Deep reinforcement learning approximates policy function and value function through a deep learning multi-layer neural network, thereby solving the high-dimensional mapping problem caused by continuous high-dimensional state-action pairs [24]. The goal of agents is to maximize expected reward

J (π_{θ}) = E_{τ \sim π_{θ}} [R (τ)]

by continuously optimizing the policy

π_{θ}

, then the optimal policy is

π_{θ}^{*} = \underset{π_{θ}}{a r g m a x} E_{τ \sim π_{θ}} (\sum_{t = 0}^{\infty} γ^{t} r_{t})

(1)

where

r_{t}

represents the reward of agents at time

t

.

Deep reinforcement learning algorithms can be divided into following three categories [25], deep reinforcement learning based on value function, deep reinforcement learning based on policy gradient, and deep reinforcement learning based on the actor-critic (AC) framework. The DRL algorithm based on the structure of the AC framework uses the error of the value function to guide the policy update and improve the performance of the algorithm training. The policy

π_{θ}

is updated by policy gradient

\nabla_{θ} J (π_{θ})

of expected reward, the formula is as follows:

\nabla_{θ} J (π_{θ}) = E_{τ \sim π_{θ}} [\sum_{t = 0}^{T} \nabla_{θ} \log π_{θ} (a | s) R (τ)]

(2)

where

π_{θ} (a | s)

represents the actor Function and

R (τ)

represents the critic Function.

3.2. MADDPG Algorithm

Multi-Agent Deep Deterministic Policy Gradient algorithm [26] (MADDPG) is an improved Multi-Agent Reinforcement Learning algorithm based on the AC network framework, which can be considered as an extended application of the DDPG algorithm in a multi-agent environment. To solve the problem of non-stationarity in Multi-agent Training Process [27], the MADDPG pioneered the principle of centralized training and distributed execution (CTDE), that is, in the training stage, the MADDPG algorithm allows the agents to obtain global information during learning, only local information is used in the decision execution. The AC training framework can be seen as an actor network for policy exploration, critic network as an evaluator to evaluate the policy, and obtain the current optimal policy. The algorithm structure consists of actor network, critic network, target actor network and target critic network. The training framework of the MADDPG algorithm is shown in Figure 2. The MADDPG algorithm stores experience tuples through the experience replay mechanism:

D_{i} = (o_{1}, \dots, o_{N}, a_{1}, \dots, a_{N}, r_{1}, \dots, r_{N}, o_{1}^{'}, \dots, o_{N}^{'})

(3)

During the training process, experience tuples are stored in batches in the experience replay buffer, and the experience replay buffer extracts small samples of experience in stages and inputs them into the neural network for model training. This experience replay mechanism can reduce the degree of association between experience tuples, thus improving the neural network training efficiency. The MADDPG algorithm updates the action network of agents using the stochastic gradient descent method. The formula is as follows:

\nabla_{θ^{π}} J = \frac{1}{K} \sum_{j = 1}^{K} \nabla_{θ^{π}} π (o, θ^{π}) \nabla_{a} Q (s, a_{1}, a_{2}, \dots, a_{N}, θ^{Q})

(4)

In the formula,

o

and

a_{i}

represent the observation value and action of the

i

th agent respectively;

π (o, θ^{π})

represents the action of agent

i

obtained by inputting the observation value into actor network.

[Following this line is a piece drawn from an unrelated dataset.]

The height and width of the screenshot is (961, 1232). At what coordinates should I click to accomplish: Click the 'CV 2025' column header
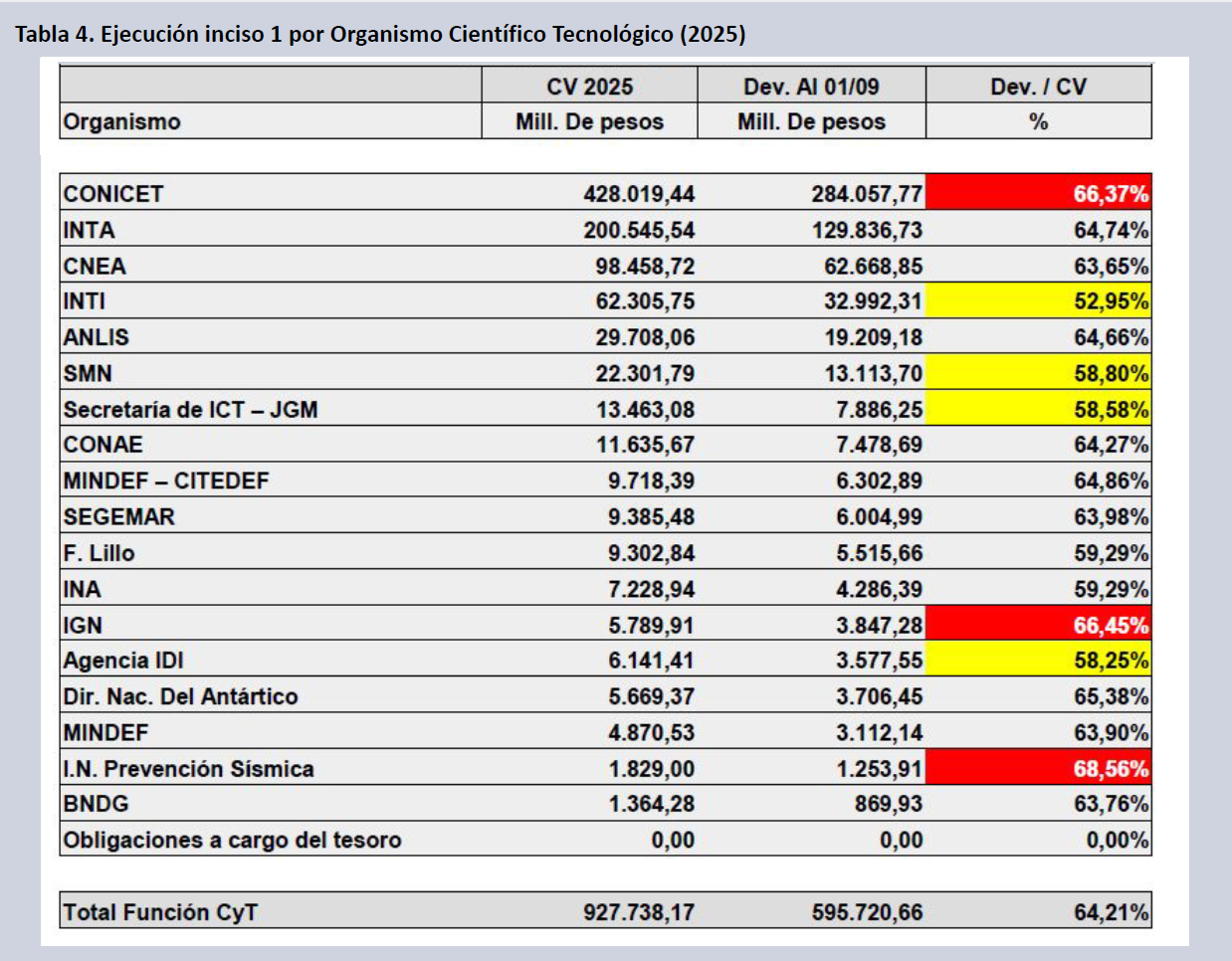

The critic network of agents is iteratively updated as follows to minimize the loss function:

L = \frac{1}{K} \sum_{j = 1}^{K} {(y_{j} - Q (s_{j}, a_{1}, a_{2}, \dots, a_{N}, θ^{Q}))}^{2}

(5)

In the formula, the function

y

represents the cumulative average reward of agent

i

in the target actor network.

The network parameters of target actor network and target critic network are replicated and updated in stages:

θ_{i}^{'} = τ θ_{i} + (1 - τ) θ_{i}^{'}

(6)

In the formula,

τ

represents the control parameter of the network parameter updating frequency, which can stabilize the parameter network update process.

θ_{i}^{'}

represents the target network parameter of the ith agent, and

θ_{i}

represents the initial network parameter of the ith agent.

In view of the good stability and convergence of the MADDPG algorithm, it can be applied to various task scenarios such as cooperative, competitive and hybrid. The innovation and experimental verification of the algorithm in this paper are partly based on the MADDPG algorithm and its accompanying multi-agent particle environment (MPE).

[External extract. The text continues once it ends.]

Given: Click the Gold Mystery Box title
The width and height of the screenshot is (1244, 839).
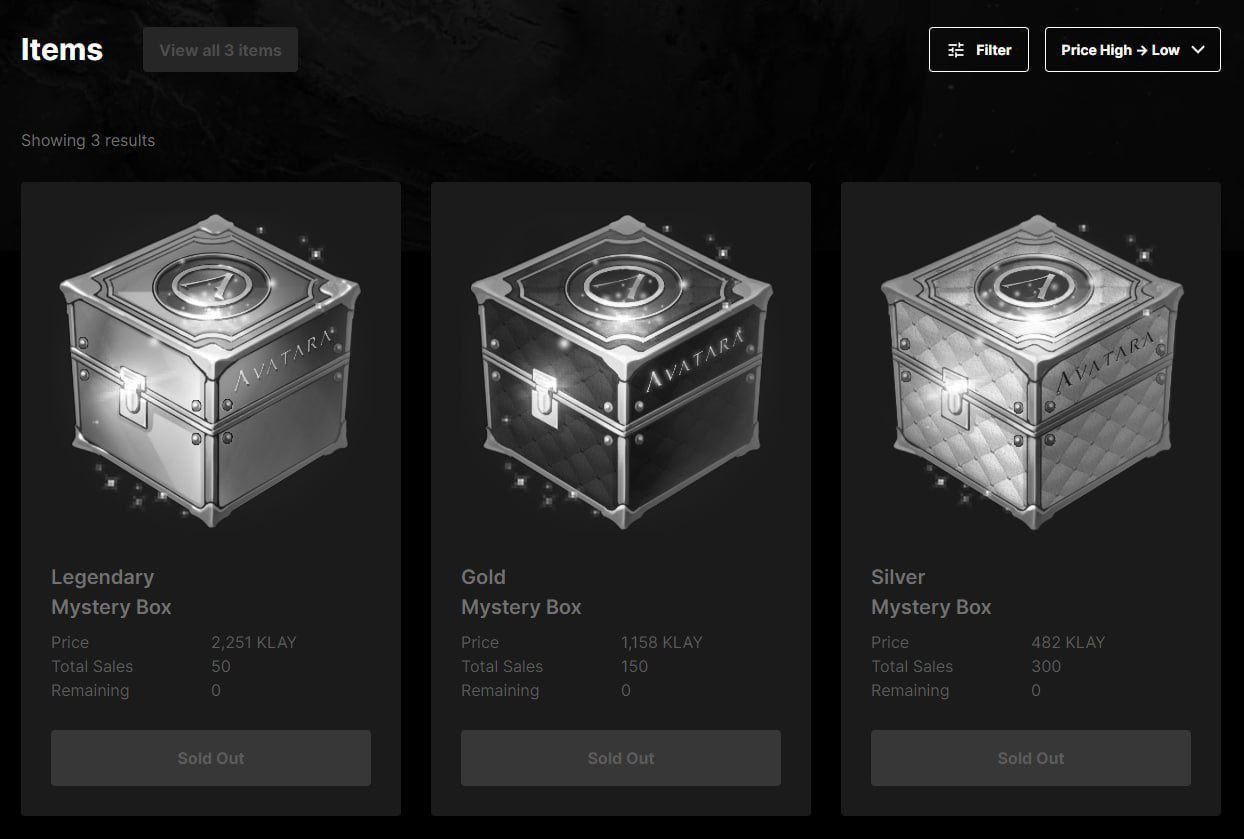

3.3. Automatic Curriculum Learning

End-to-end deep reinforcement learning methods have led to breakthroughs in board games, real-time policy games, and path planning problems. However, reinforcement learning agents still face difficulties and challenges when dealing with many application scenarios [13]. The reason is that agents need to fully interact with the environment to obtain enough information to continuously modify its own policy, but the environment itself has the problems of reward sparseness, partial observability, delayed reward, and too high dimension of action space, which leads to the problem that the training time of the agent is too long or even unable to converge when dealing with difficult tasks.

In response to the above problems, Curriculum Learning (CL) can utilize knowledge from source tasks to speed up the learning of complex target tasks, thus improving the training performance of reinforcement learning agents on fixed task sets [28]. As an important paradigm in the field of machine learning, curriculum learning can imitate the human learning sequence from easy to difficult. In the initial stage of reinforcement learning, the curriculum learning algorithm trains the model in a simple simulation environment (fewer obstacles and more reward values), and as the training progresses, the simulation environment is gradually added with more and more difficult (sparse reward values and more obstacles), and finally, the algorithm is validated in a full simulation environment.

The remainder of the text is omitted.